**Text passage:**
****************
When I first heard Freddy King’s Burglar it knocked my socks off.. the
guitar-playing was forceful, direct, exciting, sexy and beautiful, and
danceable. And that is the appeal that I have ever since found in blues.
Alan: Who has
influenced you the most in your music writing and playing?
Eddie:
With harp the list starts with
Little Walter, Sonny Terry, Walter Horton, The Sonny Boys, Kim Wilson,
Rod Piazza, William Clarke, Mitch Kashmar, Joe Filisko, with acoustic
guitar: Charlie Patton, Son House, Barbecue Bob, Robert Johnson,
Lighting Hopkins, Fred McDowell, RL Burnside, Blind Blake, Furry Lewis,
with electric guitar: T Bone Walker, Freddy, Albert and BB King, Elmore
James, Johnny Guitar Watson, Ronnie Earl, Luther Tucker, Michael
“Hollywood Fats” Mann, Otis Rush, Louis Myers, Muddy Waters, Hubert
Sumlin, Johnny Winter, lyrically: Bob Dylan, Mose Allison, Willie Dixon,
Johnny Guitar Watson and the older theatrical songwriters Rogers and
Hammerstein, Dorothy Fields Cole Porter.
Alan: Are
there any particular songs that you play that have special meaning to
you?
****************
**Task to complete:** Copy out the blues interview excerpt above, word for word and in full.

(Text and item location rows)
****************
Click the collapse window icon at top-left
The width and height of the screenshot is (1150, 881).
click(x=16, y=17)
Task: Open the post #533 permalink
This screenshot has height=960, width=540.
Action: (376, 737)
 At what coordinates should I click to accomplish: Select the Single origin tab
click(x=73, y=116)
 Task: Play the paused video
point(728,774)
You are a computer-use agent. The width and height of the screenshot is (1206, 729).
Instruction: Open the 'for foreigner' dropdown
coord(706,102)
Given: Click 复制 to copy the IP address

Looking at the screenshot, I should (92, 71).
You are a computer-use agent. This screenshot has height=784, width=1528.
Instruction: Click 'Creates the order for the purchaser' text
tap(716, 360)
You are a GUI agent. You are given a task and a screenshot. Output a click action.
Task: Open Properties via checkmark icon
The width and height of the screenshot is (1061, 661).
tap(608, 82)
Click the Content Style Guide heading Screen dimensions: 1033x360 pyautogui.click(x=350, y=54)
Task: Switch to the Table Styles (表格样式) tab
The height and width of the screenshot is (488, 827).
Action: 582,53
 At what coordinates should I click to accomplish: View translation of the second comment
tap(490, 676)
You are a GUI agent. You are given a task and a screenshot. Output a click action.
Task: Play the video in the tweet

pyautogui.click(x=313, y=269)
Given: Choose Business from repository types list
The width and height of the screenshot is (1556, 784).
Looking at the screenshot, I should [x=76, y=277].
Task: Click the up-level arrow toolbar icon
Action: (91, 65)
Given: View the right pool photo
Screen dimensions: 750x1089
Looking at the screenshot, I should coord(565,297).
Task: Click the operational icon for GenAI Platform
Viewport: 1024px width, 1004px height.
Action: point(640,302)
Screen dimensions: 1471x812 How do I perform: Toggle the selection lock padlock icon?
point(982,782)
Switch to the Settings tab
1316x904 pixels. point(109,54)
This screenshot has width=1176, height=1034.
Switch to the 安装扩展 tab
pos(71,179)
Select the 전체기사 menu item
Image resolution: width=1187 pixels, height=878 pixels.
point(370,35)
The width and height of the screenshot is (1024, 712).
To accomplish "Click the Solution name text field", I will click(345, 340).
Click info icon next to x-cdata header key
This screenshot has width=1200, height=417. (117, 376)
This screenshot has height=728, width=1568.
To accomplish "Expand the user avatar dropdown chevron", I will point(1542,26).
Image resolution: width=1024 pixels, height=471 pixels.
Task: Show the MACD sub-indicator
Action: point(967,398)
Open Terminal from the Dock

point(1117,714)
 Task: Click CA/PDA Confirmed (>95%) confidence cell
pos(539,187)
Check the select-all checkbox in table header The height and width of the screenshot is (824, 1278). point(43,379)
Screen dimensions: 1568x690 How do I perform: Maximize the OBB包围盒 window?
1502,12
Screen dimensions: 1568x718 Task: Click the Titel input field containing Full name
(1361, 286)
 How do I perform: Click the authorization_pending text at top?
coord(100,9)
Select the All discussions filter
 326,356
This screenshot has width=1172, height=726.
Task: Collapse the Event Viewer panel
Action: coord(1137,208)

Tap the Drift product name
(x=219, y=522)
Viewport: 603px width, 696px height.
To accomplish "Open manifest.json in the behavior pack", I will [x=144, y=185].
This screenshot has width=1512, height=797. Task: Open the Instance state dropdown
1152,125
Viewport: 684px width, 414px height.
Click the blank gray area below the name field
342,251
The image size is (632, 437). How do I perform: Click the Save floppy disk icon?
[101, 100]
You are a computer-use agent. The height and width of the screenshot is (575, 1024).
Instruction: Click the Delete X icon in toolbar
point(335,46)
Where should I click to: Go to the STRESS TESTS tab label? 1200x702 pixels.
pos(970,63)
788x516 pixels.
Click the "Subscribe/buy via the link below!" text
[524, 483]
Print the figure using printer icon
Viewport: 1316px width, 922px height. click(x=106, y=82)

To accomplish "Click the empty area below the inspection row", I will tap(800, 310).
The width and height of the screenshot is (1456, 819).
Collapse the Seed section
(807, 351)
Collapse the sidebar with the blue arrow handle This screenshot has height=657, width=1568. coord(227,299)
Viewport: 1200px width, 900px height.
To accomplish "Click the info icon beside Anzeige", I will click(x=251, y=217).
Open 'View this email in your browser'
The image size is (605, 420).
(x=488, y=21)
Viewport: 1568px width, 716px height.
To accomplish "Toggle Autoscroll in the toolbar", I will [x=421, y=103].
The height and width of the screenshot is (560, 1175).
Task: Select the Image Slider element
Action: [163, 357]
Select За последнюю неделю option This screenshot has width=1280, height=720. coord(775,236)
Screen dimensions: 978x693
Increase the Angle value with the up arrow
****************
**Response for this exercise:**
When I first heard Freddy King’s Burglar it knocked my socks off.. the
guitar-playing was forceful, direct, exciting, sexy and beautiful, and
danceable. And that is the appeal that I have ever since found in blues.
Alan: Who has
influenced you the most in your music writing and playing?
Eddie:
With harp the list starts with
Little Walter, Sonny Terry, Walter Horton, The Sonny Boys, Kim Wilson,
Rod Piazza, William Clarke, Mitch Kashmar, Joe Filisko, with acoustic
guitar: Charlie Patton, Son House, Barbecue Bob, Robert Johnson,
Lighting Hopkins, Fred McDowell, RL Burnside, Blind Blake, Furry Lewis,
with electric guitar: T Bone Walker, Freddy, Albert and BB King, Elmore
James, Johnny Guitar Watson, Ronnie Earl, Luther Tucker, Michael
“Hollywood Fats” Mann, Otis Rush, Louis Myers, Muddy Waters, Hubert
Sumlin, Johnny Winter, lyrically: Bob Dylan, Mose Allison, Willie Dixon,
Johnny Guitar Watson and the older theatrical songwriters Rogers and
Hammerstein, Dorothy Fields Cole Porter.
Alan: Are
there any particular songs that you play that have special meaning to
you?